Researchers develop microelectrode-array chips to measure electrical cell activity

For more than 15 years, ETH Professor Andreas Hierlemann and his team have been designing microelectrode-array chips that can be utilized to accurately stimulate nerve cells in cell cultures and to quantify the activity of electrical cell.

Researchers develop microelectrode-array chips to measure electrical cell activity
Close-up of the new dual-mode chip. The measurement area in the centre of the image (green) is 2 x 4 millimetres. Image Credit: ETH Zurich / Xinyue Yuan.

These advancements make it viable to grow nerve cells in cell-culture dishes and utilize the chips present at the base of the dish to study every individual cell in a connected nerve tissue more comprehensively.

Alternative approaches for performing these measurements have certain restrictions. Either they are quite time-consuming—because contact to every cell has to be separately established—or they involve the use of fluorescent dyes, which affect the cellular behavior and thus the result of the experiments.

Currently, scientists from Hierlemann’s team at the Department of Biosystems Science and Engineering of ETH Zurich in Basel, along with Urs Frey and his collaborators from the ETH spin-off MaxWell Biosystems, have designed a new generation of microelectrode-array chips.

These chips allow comprehensive recordings of significantly more electrodes than earlier systems, which provide opportunities for novel applications.

Stronger signal required

Similar to previous chip generations, the novel chips have about 20,000 microelectrodes in an area that measures 2 x 4 mm. To make sure that these electrodes detect the comparatively weak nerve impulses, the signals had to be amplified.

Examples of weak signals required by the team to detect include the nerve cells that are extracted from human pluripotent stem cells (iPS cells). Currently, these cells are employed in several cell-culture disease models. Another major reason to considerably amplify the signals is if the team wants to monitor the nerve impulses in axons, which are fine, thin fibrous extensions of a nerve cell.

But high-performance amplification electronics tend to take up space, which is why the earlier chip was able to concurrently amplify and read out signals from just 1,000 of the 20,000 electrodes. Even though the 1,000 electrodes can be randomly chosen, they must be determined before each measurement. This implies that detailed recordings can be made across just a fraction of the chip area at the time of measurement.

Background noise reduced

In the novel chip, the amplifiers are smaller, which allows the signals of all 20,000 electrodes to be amplified and quantified simultaneously. But these smaller amplifiers have higher noise levels. Hence, to ensure that the electrodes capture even the weakest nerve impulses, the team included a few of the larger and stronger amplifiers into the novel chips and used a nifty trick—they applied these strong amplifiers to detect the time points at which nerve impulses take place in the cell culture dish.

=======

**EXERCISE INSTRUCTIONS**
Can you extend the article about the new microelectrode-array chips, picking up right after its final sentence about using the stronger amplifiers to detect when nerve impulses occur?

**LISTED RECORDS**

=======

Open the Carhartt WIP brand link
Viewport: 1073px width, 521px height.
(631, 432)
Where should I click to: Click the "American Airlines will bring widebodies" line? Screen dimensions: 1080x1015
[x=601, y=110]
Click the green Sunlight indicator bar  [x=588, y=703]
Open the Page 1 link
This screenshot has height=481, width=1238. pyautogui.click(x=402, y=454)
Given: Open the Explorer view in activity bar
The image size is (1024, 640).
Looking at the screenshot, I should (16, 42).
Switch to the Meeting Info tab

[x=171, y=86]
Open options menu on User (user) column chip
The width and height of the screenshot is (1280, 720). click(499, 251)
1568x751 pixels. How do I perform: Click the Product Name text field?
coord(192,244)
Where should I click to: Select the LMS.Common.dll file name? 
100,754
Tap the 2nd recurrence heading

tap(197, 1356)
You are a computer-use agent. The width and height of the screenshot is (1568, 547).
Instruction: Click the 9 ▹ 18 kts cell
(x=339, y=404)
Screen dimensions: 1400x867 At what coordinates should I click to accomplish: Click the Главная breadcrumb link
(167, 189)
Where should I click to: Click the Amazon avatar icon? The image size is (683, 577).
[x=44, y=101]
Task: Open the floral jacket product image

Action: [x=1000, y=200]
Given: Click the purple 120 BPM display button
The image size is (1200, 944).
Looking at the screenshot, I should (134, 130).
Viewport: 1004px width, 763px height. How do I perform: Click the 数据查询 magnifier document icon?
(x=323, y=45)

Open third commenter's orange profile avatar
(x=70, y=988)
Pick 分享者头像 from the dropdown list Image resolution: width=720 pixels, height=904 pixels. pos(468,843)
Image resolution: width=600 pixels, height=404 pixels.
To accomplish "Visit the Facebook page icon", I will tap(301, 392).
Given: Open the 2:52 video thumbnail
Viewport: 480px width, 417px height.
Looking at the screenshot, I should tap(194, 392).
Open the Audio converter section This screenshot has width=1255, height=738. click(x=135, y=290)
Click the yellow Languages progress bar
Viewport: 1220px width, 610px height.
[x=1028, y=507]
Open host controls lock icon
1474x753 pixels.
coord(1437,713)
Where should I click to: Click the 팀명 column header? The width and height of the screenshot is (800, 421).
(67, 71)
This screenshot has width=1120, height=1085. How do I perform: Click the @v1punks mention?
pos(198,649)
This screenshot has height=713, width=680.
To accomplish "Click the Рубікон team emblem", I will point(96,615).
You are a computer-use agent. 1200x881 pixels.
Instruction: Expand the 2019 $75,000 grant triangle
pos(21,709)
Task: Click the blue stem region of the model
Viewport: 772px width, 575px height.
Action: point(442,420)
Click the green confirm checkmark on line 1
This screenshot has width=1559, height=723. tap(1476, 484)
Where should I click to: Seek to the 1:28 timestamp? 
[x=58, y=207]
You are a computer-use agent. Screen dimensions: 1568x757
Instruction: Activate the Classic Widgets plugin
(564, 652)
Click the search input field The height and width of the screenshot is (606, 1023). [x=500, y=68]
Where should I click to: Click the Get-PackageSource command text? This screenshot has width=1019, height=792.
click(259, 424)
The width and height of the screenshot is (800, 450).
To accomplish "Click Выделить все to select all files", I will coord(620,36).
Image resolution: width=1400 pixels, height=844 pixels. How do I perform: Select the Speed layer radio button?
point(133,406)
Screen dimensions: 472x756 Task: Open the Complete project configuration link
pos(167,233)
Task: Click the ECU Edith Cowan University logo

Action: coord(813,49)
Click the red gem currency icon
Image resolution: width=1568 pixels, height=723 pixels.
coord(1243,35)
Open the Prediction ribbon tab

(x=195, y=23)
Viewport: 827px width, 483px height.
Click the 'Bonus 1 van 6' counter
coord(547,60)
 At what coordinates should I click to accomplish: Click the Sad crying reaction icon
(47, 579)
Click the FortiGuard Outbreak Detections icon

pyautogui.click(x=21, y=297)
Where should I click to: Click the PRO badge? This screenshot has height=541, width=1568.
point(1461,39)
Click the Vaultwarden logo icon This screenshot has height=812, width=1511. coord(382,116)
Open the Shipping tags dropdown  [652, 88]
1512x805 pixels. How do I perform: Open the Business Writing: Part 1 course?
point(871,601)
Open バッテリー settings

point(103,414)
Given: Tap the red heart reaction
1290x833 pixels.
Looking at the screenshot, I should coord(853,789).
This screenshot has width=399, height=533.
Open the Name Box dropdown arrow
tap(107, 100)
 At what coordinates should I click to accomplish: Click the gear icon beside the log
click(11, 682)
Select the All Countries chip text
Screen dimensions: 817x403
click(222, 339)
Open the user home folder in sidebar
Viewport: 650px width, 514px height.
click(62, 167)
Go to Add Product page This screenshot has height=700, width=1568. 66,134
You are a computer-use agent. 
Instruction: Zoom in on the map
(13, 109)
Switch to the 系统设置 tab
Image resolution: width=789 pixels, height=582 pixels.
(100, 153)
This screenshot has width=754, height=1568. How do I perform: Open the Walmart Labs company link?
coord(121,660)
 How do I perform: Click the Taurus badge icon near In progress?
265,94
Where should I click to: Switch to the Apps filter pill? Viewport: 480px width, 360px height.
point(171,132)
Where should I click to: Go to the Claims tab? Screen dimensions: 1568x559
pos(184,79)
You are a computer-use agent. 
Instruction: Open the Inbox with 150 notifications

=======

**REPLY**
At these time points, the team can look for signals on the other electrodes, and taking the average of many consecutive signals, they can decrease the background noise. This process yields a clear picture of the signal activity over the whole area being quantified.

In the initial experiments, which were published in the Nature Communications journal, the researchers demonstrated their approach on human iPS-derived neuronal cells and also on retina pieces, neuronal spheroids, brain sections, and cardiac cells.

Application in drug development

Using the new chip, the researchers can create electrical images of both the cells and the extension of their axons, and they can even establish the speed at which a nerve impulse is transferred to the farthest reaches of the axons.

The previous generations of microelectrode array chips let us measure up to 50 nerve cells. With the new chip, we can perform detailed measurements of more than 1,000 cells in a culture all at once.”

Dr Andreas Hierlemann, Professor, ETH Zurich

Such detailed measurements are appropriate for examining the effects of medications, which means investigators can now perform studies and experiments with human cell cultures rather than depending on laboratory animals. Thus, the technique also helps decrease the number of animal experiments.

The ETH spin-off MaxWell Biosystems is already commercializing the prevailing microelectrode technology, which is being used worldwide by more than a hundred research teams in industry and at universities. Currently, the company is looking into a possible commercialization of the novel chip.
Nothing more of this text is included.